If the directive is not specified, the default behavior is to return <prefix>FINISHED
(a constant which equals 0.)
%on_syntax_error
When the parser cannot match the next input symbol to the current state and grammar of the parser, the specified action code snippet is executed, but only if no such error has recently occurred (within the last 3 symbols shifted.)
If the directive is not specified, the default behavior is to return <prefix>SYNTAX_ERROR
.
%on_lexical_error
When the scanner cannot find a matching pattern for the current input, the specified action code snippet is executed.
If the directive is not specified, the default behavior is to return <prefix>LEXICAL_ERROR
.
%on_alloc_error
When the scanner or parser fail to allocate memory, the specified action code snippet is executed.
If the directive is not specified, the default behavior is to return <prefix>NO_MEMORY
.
%on_internal_error
When the parser discovers an internal inconsistency in its implementation, or an unexpected overflow occurs, the specified action code snippet is executed.
If the directive is not specified, the default behavior is to return <prefix>INTERNAL_ERROR
in case of an inconsistency, and <prefix>OVERFLOW
in case of an overflow.
%on_next_token
When the parser (not the scanner) needs a new input terminal symbol, the specified action code snippet is executed.

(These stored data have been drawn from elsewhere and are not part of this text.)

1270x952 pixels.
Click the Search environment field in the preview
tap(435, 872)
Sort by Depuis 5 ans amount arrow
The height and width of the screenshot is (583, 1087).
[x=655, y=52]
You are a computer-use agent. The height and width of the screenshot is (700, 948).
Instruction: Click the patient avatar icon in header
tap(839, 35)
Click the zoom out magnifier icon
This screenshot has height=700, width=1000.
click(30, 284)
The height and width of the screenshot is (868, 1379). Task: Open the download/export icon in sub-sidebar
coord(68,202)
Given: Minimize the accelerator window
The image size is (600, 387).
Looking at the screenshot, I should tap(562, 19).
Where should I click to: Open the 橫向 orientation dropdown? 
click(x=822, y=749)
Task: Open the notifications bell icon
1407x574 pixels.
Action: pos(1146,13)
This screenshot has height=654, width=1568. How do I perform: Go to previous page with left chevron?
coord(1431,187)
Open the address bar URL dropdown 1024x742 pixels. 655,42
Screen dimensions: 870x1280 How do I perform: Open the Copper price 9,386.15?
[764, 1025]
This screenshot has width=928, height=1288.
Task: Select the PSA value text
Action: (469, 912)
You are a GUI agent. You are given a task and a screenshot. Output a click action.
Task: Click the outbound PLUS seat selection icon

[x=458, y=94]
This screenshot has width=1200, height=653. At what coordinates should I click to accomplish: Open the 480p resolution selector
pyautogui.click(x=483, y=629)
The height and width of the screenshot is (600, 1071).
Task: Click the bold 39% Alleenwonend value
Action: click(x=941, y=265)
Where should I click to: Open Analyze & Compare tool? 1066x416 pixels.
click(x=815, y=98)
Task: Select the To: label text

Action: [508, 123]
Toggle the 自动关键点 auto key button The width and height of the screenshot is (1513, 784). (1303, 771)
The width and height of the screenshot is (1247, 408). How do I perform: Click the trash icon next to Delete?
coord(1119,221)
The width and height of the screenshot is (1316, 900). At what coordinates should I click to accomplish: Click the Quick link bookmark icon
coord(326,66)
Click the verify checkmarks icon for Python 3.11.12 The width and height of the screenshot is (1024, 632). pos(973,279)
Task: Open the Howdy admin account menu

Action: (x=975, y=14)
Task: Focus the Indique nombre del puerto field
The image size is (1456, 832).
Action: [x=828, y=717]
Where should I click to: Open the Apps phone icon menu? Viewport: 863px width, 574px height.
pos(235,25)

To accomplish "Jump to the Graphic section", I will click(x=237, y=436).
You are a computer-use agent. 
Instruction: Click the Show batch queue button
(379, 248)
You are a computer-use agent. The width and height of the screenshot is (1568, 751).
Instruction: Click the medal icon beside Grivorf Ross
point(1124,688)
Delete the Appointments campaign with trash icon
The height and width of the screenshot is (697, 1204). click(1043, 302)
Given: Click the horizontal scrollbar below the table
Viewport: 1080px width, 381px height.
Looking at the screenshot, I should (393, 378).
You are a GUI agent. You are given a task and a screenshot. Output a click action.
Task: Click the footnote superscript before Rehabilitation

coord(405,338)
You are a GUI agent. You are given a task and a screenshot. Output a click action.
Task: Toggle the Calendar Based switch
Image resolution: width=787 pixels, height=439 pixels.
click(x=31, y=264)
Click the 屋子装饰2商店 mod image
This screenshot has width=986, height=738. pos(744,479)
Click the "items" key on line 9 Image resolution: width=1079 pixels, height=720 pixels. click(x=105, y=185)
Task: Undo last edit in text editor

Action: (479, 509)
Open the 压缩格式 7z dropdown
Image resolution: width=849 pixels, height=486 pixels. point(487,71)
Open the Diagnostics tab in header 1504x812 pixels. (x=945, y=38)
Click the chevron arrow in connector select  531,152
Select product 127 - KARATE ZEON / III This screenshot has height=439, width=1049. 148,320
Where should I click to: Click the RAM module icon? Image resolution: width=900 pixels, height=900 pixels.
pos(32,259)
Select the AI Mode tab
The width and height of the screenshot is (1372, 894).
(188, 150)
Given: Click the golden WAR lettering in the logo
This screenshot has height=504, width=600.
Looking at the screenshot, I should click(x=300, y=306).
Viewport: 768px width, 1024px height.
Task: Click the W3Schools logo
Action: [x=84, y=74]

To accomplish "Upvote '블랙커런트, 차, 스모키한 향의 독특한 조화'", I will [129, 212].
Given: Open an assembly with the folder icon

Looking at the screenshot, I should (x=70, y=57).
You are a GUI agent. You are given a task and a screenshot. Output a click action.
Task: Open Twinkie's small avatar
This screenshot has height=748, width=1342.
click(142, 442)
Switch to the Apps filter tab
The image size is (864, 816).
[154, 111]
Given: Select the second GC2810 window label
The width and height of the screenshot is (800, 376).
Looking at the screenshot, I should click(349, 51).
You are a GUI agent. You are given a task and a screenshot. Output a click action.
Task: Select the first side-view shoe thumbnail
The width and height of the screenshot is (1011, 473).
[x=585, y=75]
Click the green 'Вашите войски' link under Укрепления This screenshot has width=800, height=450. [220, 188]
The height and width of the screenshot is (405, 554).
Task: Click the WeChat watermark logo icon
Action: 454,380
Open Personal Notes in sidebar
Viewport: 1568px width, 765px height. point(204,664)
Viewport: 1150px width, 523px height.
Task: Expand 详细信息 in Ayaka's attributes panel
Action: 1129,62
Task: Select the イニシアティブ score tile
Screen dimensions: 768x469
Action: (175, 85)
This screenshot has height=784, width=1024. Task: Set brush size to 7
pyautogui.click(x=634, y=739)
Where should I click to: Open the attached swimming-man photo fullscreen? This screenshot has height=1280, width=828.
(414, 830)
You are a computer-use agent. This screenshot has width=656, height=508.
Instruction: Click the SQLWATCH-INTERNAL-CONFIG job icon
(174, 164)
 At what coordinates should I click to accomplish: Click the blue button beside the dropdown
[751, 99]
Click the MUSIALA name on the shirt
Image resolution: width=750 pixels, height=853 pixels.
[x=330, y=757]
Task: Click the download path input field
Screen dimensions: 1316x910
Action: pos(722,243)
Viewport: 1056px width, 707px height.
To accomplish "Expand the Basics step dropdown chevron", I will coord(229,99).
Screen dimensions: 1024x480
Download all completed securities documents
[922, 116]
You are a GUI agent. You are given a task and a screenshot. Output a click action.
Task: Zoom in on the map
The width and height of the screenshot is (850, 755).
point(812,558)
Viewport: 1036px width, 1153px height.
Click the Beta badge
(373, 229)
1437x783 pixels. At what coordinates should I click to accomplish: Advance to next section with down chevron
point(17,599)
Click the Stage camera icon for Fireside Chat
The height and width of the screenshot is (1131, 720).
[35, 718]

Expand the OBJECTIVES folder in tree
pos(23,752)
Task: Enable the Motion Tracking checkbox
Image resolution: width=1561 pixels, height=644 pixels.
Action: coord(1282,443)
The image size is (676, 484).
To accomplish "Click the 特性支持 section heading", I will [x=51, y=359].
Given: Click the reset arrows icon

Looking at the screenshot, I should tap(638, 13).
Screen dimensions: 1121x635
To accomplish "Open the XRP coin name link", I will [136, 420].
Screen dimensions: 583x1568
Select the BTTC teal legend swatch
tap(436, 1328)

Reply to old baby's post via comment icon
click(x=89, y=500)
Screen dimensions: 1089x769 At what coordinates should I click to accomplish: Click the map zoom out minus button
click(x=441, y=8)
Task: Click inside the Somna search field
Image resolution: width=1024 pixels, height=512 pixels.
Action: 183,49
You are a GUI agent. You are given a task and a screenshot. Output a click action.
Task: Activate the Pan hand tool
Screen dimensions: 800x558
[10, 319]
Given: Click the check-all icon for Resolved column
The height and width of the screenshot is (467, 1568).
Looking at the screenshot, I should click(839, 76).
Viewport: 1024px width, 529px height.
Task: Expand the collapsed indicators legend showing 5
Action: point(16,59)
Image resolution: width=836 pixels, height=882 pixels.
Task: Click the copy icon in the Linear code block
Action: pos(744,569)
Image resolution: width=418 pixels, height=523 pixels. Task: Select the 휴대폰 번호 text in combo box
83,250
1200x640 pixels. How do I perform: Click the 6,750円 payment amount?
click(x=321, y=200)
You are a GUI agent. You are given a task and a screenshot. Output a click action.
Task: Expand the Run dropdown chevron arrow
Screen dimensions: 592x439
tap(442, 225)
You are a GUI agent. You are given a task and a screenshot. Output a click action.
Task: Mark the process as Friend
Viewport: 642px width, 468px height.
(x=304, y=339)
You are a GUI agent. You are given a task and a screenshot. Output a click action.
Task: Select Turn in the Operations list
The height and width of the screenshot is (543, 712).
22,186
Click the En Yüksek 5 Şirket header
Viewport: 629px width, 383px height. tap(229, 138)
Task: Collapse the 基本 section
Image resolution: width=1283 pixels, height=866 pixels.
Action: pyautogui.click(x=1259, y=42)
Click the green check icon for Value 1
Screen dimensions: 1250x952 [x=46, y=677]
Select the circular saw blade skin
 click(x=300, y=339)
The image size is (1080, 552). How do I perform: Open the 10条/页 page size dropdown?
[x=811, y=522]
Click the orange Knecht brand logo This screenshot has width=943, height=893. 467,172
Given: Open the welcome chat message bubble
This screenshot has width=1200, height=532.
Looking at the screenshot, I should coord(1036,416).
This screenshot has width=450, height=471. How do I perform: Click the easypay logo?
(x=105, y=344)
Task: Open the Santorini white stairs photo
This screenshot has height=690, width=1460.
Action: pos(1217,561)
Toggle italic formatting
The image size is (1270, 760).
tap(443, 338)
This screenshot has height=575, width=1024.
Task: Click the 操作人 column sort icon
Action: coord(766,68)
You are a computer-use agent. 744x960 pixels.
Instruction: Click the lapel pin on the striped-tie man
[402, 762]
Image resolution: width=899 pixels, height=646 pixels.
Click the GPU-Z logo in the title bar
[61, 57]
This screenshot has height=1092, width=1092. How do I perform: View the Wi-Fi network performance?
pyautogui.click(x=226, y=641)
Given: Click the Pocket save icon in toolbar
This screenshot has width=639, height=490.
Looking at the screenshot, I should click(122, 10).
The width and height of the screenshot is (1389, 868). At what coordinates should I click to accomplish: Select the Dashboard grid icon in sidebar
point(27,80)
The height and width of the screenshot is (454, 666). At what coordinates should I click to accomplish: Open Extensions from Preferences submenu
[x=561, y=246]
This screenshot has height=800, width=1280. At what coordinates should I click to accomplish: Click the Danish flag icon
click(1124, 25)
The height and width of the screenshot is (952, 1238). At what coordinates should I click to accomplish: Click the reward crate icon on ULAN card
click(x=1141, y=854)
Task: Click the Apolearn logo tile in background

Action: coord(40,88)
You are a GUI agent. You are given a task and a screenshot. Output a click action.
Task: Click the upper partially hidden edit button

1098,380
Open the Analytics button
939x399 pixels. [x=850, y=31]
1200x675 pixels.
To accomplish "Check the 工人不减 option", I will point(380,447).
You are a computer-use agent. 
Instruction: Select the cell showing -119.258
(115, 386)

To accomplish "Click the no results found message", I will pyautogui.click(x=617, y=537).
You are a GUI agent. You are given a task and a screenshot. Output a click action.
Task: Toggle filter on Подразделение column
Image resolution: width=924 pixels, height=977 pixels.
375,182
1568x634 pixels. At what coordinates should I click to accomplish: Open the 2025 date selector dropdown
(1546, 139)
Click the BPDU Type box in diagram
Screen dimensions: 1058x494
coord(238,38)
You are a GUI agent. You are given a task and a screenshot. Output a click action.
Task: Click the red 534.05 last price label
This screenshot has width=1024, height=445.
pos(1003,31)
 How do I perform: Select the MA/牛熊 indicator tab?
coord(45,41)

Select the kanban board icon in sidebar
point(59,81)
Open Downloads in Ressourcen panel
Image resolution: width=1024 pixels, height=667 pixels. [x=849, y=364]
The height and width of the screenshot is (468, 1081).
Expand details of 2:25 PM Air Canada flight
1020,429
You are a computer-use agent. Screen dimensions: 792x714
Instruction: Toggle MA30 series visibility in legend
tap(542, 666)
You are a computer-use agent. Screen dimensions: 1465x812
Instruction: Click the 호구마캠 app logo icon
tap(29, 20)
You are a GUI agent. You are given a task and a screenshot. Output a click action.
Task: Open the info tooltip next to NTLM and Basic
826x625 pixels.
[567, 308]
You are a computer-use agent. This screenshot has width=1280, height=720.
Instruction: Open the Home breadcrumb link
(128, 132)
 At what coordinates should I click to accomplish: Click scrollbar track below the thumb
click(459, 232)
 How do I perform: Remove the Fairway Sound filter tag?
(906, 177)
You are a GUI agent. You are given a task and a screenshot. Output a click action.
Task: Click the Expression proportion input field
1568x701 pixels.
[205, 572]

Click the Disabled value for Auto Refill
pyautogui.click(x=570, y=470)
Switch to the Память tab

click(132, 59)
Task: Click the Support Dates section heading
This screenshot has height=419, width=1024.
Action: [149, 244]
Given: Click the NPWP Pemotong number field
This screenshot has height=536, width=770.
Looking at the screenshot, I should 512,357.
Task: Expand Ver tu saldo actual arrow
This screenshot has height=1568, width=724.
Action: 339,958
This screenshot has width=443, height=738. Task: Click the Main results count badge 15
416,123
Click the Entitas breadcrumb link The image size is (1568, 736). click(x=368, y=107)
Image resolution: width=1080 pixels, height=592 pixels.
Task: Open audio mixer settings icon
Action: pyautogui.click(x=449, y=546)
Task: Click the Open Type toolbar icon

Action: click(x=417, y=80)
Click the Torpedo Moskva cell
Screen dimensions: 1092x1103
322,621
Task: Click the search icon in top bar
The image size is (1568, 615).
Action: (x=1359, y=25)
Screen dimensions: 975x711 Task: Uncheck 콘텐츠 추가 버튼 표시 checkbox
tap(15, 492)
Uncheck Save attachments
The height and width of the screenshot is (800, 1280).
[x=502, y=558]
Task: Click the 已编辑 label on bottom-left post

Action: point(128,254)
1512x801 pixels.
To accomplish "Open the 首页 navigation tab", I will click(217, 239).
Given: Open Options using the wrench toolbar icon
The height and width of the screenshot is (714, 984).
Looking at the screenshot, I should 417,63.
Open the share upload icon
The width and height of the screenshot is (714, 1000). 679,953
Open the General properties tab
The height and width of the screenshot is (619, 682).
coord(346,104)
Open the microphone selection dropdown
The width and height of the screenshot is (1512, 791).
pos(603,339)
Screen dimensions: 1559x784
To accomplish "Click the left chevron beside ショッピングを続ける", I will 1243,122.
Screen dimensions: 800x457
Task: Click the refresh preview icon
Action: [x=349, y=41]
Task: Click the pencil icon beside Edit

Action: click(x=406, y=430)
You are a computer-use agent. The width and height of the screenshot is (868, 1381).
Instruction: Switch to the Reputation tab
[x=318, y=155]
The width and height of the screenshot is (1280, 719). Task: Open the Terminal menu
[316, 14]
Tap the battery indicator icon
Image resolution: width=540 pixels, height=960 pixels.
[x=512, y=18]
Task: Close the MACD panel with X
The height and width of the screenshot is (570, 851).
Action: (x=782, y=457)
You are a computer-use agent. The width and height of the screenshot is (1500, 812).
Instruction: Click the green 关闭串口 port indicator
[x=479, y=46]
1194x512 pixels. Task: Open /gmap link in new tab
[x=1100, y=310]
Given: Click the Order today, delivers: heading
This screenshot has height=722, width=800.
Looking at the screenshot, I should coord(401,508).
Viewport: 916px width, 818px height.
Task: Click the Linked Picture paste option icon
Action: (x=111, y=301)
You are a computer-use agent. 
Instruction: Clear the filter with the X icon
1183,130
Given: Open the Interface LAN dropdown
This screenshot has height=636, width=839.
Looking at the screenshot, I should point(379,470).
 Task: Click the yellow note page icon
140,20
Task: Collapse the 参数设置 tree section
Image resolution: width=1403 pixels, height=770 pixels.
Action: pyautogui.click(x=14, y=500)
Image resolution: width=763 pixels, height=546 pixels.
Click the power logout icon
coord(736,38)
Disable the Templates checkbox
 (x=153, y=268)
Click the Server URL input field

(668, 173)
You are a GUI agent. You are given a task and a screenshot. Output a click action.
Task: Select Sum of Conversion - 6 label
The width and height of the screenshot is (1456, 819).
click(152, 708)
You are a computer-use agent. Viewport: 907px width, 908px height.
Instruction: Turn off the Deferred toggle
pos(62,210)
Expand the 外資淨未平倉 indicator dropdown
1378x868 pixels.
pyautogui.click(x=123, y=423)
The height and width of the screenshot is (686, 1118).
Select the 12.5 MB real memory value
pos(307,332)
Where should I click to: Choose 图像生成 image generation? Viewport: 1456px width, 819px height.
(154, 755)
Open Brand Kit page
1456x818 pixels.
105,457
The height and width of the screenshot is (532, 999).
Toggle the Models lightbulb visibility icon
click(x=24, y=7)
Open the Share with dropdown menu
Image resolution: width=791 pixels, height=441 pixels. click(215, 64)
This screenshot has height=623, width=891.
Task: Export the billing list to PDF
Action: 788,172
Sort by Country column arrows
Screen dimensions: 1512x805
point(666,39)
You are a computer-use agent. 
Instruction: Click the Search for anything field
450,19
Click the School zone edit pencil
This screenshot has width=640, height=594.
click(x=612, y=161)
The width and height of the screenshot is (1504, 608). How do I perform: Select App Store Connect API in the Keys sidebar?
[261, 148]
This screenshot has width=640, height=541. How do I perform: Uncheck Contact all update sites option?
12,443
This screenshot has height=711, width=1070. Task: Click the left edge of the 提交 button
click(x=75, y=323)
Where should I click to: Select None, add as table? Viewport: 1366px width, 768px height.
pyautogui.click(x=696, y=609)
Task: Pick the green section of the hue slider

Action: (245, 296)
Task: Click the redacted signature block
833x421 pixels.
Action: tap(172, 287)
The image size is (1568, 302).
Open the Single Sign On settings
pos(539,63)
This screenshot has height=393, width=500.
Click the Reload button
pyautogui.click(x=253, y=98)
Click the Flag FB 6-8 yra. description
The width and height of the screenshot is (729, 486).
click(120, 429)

If the directive is not specified, the default behavior is to return <prefix>FEED_ME
.
A valid use-case for %on_next_token
is to feed the parser with a new symbol by storing its ordinal value in sym
without returning to the caller:
Where next_token()
is a user-defined function that retrieves the next token and returns it.
%on_feed_me
When the scanner (not the parser) needs new input bytes, the specified action code snippet is executed.
If the directive is not specified, the default behavior is to return <prefix>FEED_ME
.
A valid use-case for %on_feed_me
is to feed the parser with a new symbol by storing its ordinal value in sym
without returning to the caller:
%params FILE *fp
%locals static char s[300];
%prefix example
%on_feed_me \
size_t len = fread(s, 1, sizeof(s), fp) \
if (ferror(fp)) { \
perror("failed to read"); \
/* -1 would have to be recognized by
** caller. */ \
return -1; \
} \
example_set_input(stack, s, len, feof(fp));
The above code will read from the file pointer fp
until error or end of file, and set the next bit of input accordingly.